Dans ce contexte, un projet de budget a été présenté et le déficit de la Sécurité sociale a, une nouvelle fois, fait l’objet d’arbitrages dans le cadre de ce projet budgétaire.

Discuté actuellement à l’Assemblée nationale, ce budget prévoit une diminution de la part remboursée par la Sécurité sociale qui passerait désormais de 70% à 60 %.

Le sujet est d’importance, et il a, jusqu’à présent, été traité sous l’angle de la prise en charge des 40 % restant par les mutuelles, désormais obligatoire pour les salariés, et payées par l’employeur, mais dont tous les Français ne disposent, malheureusement, pas.
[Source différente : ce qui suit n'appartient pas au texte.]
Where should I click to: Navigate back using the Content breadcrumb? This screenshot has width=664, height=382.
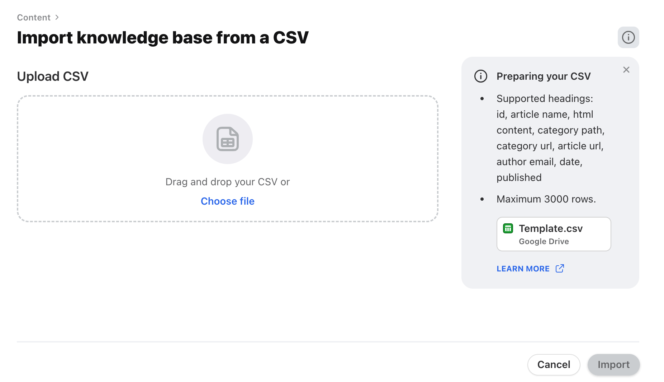33,17
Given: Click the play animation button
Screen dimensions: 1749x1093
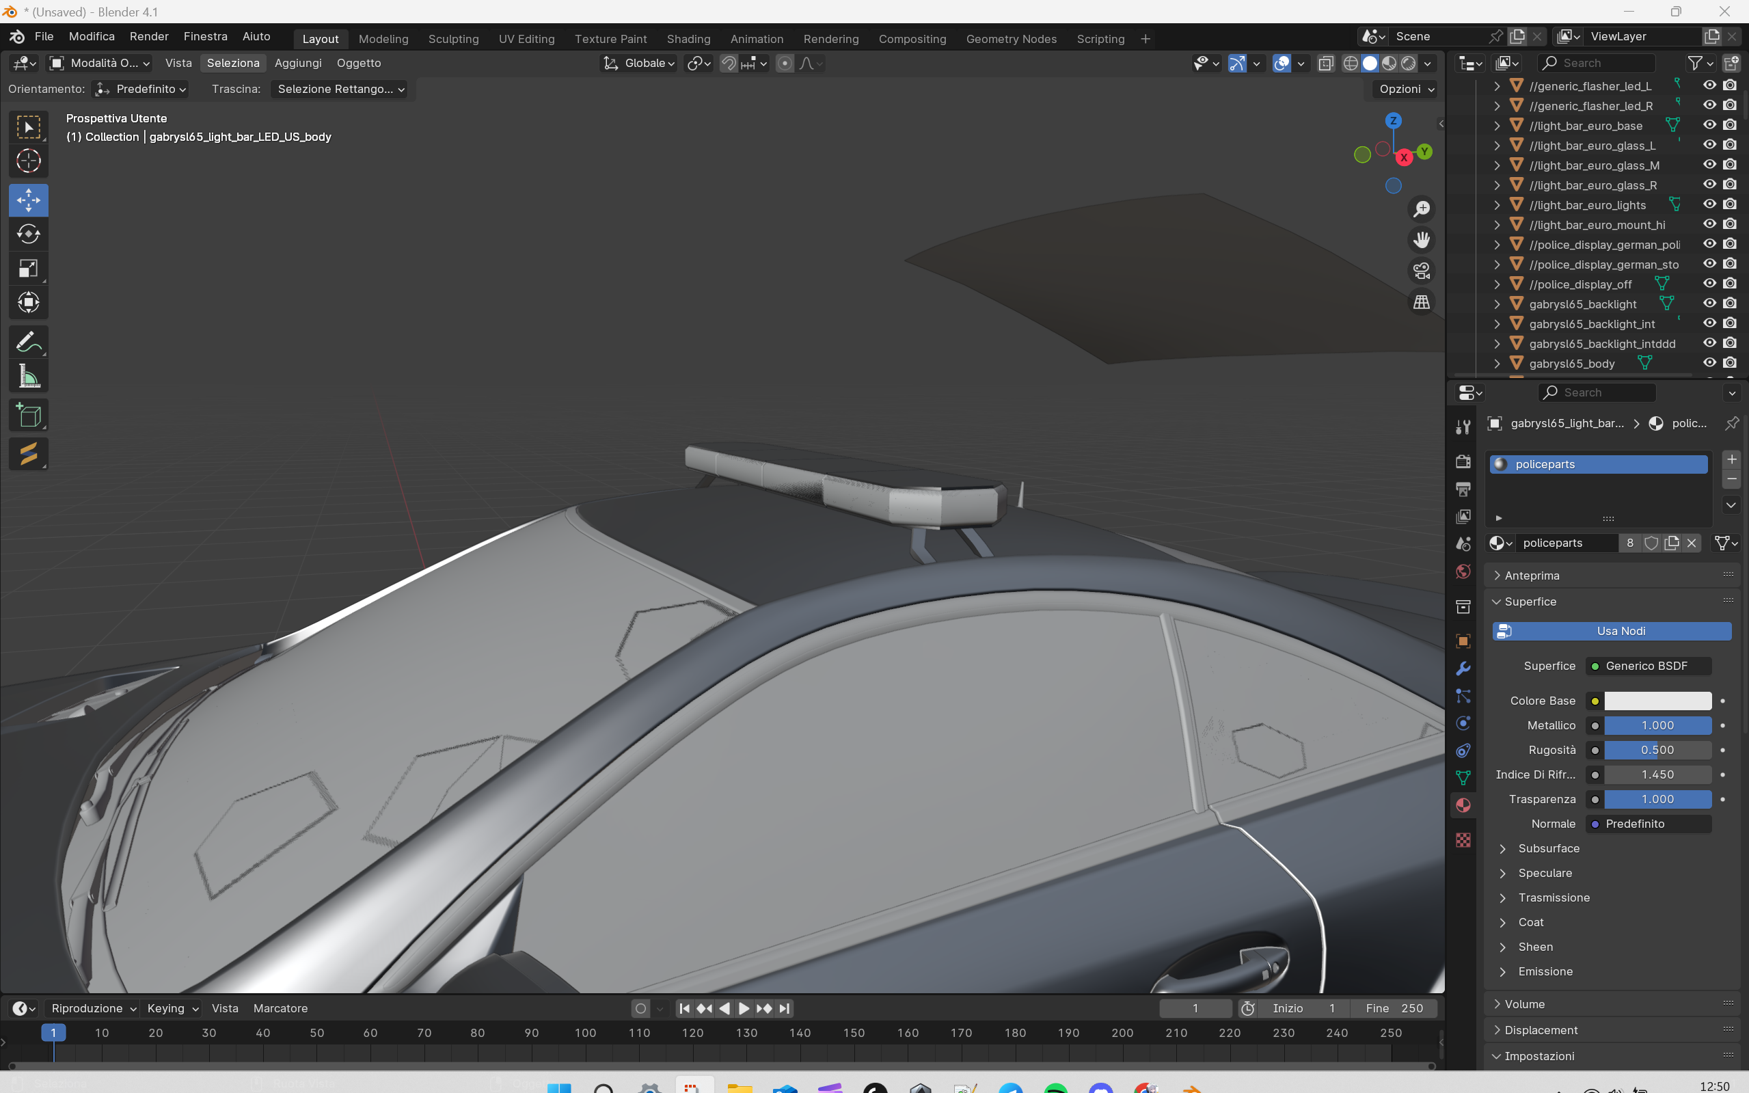Looking at the screenshot, I should click(x=744, y=1008).
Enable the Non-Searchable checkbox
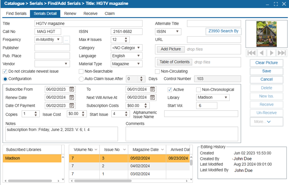 coord(81,71)
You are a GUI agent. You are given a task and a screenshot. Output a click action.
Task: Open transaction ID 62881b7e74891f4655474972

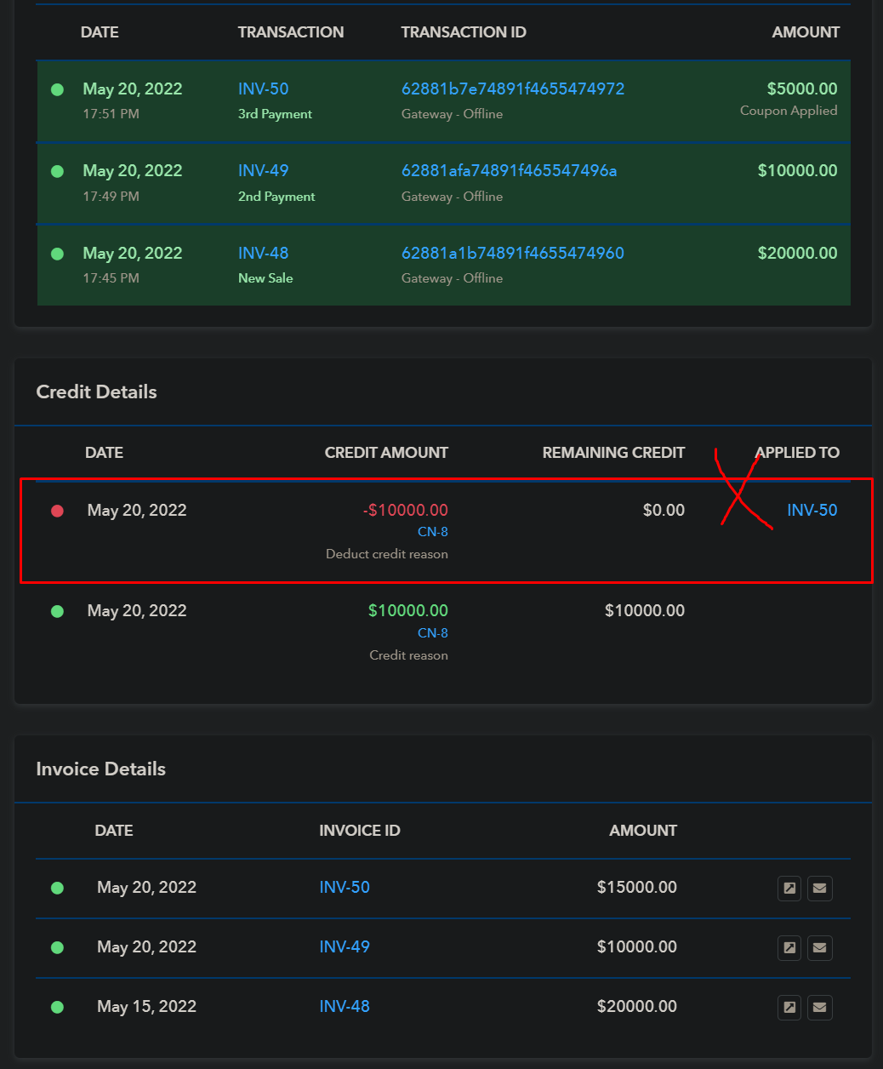[512, 89]
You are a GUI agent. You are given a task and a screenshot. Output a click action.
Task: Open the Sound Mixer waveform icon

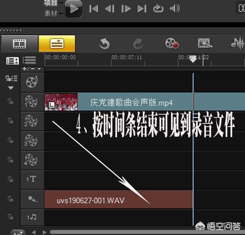(x=238, y=43)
Dans ce contexte, les réflexions ont surtout porté sur le fait que l’effort pour payer ces compléments par les mutuelles allait en augmenter le coût pour les preneurs de mutuelles et donc faire porter l’effort sur chacun qui verrait ses cotisations progresser.
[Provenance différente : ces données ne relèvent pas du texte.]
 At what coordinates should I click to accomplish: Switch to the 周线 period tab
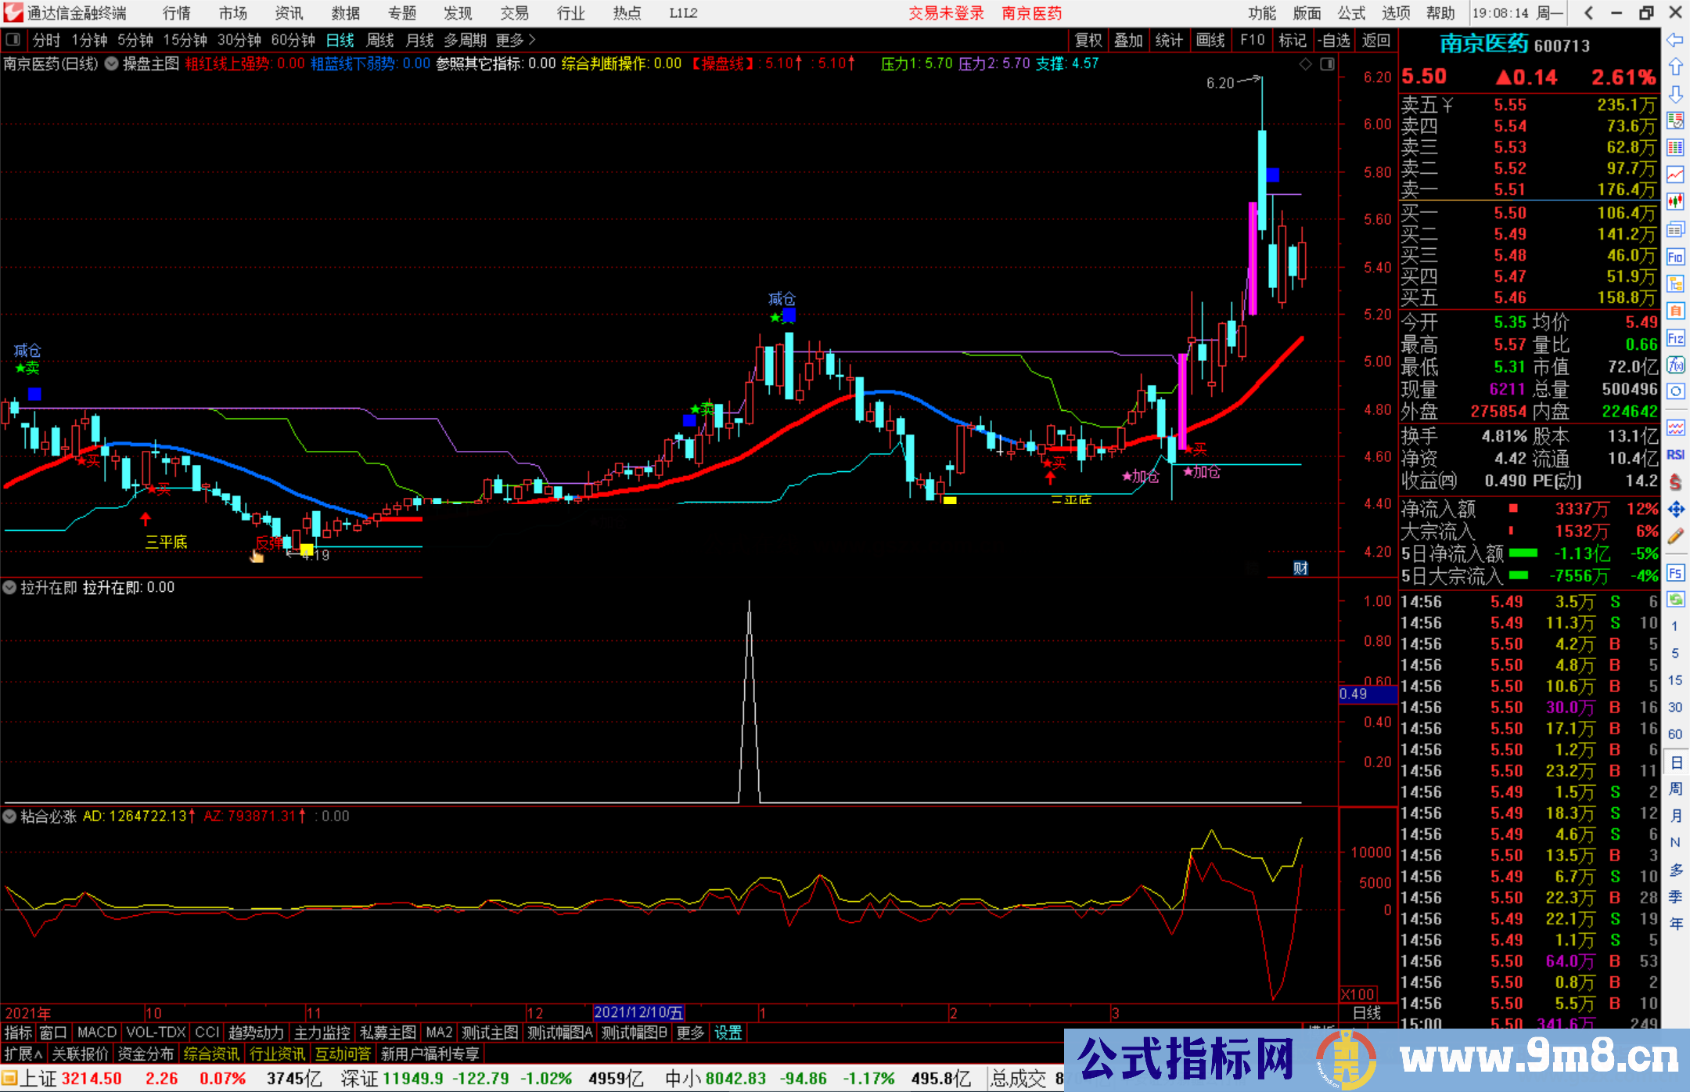click(379, 40)
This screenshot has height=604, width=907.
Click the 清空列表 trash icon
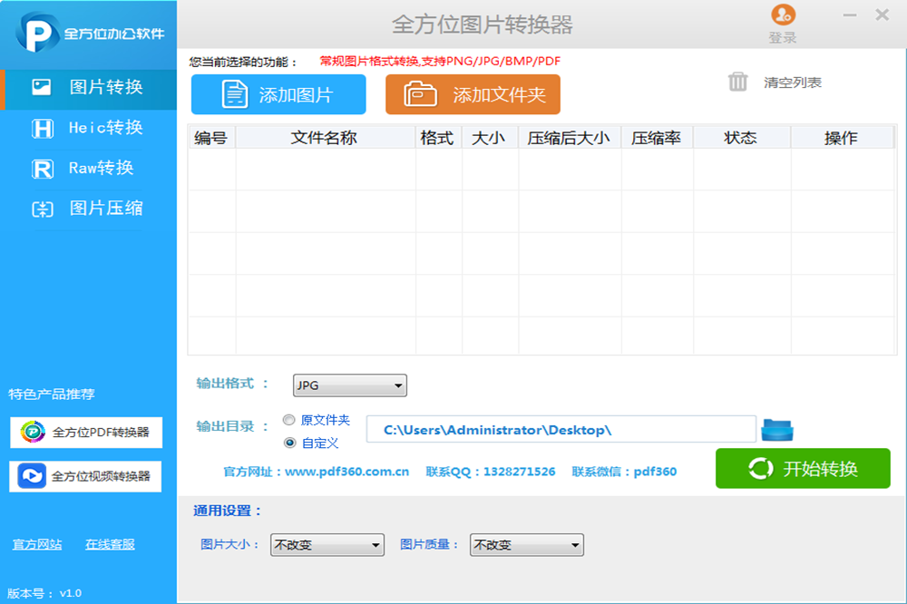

Un point n’est jamais ni évoqué, ni contesté, celui des cotisations alimentant le régime de Sécurité sociale qu’il n’est pas prévu de baisser malgré la baisse des prestations.

Il s’agit de cotisations, c’est-à-dire de prélèvements obligatoires.

Si l’on n’y prend pas garde, une immense difficulté risque de survenir en raison de la tendance lourde qui s’instaure.

L’objet de cet article n’est pas de prendre parti sur les bénéfices d’une Sécurité sociale, publique ou d’un système de santé privé, c’est-à-dire d’un système de répartition ou capitalisation.

Il n’en demeure pas moins que si un nouveau coup de rabot de 10 % devait être rendu nécessaire l’année prochaine, en passant les remboursements à 50 %, voire à moins de 50 %, de facto, le système de protection sociale français glisserait nécessairement vers sa privatisation.

Dans ce contexte, des calculs vont se faire jour, y compris dès maintenant, pour comparer ce que coûte 60 % de la santé en termes de cotisations sociales et ce que coûte 40 % de la santé en termes de cotisation à une mutuelle.

Et pourtant, ce comparatif, s’il était véritablement fait, risquerait de fragiliser, y compris dans l’opinion générale, notre système social et en particulier de sécurité sociale voire de santé.

La question de cette baisse des remboursements n’est donc pas aussi anodine qu’il y paraît.

Elle n’est pas non plus un simple ajustement budgétaire, mais c’est une question de fond sur le système global de protection sociale et de protection de la santé des Français.

Se la poser ne devrait pas relever du tabou.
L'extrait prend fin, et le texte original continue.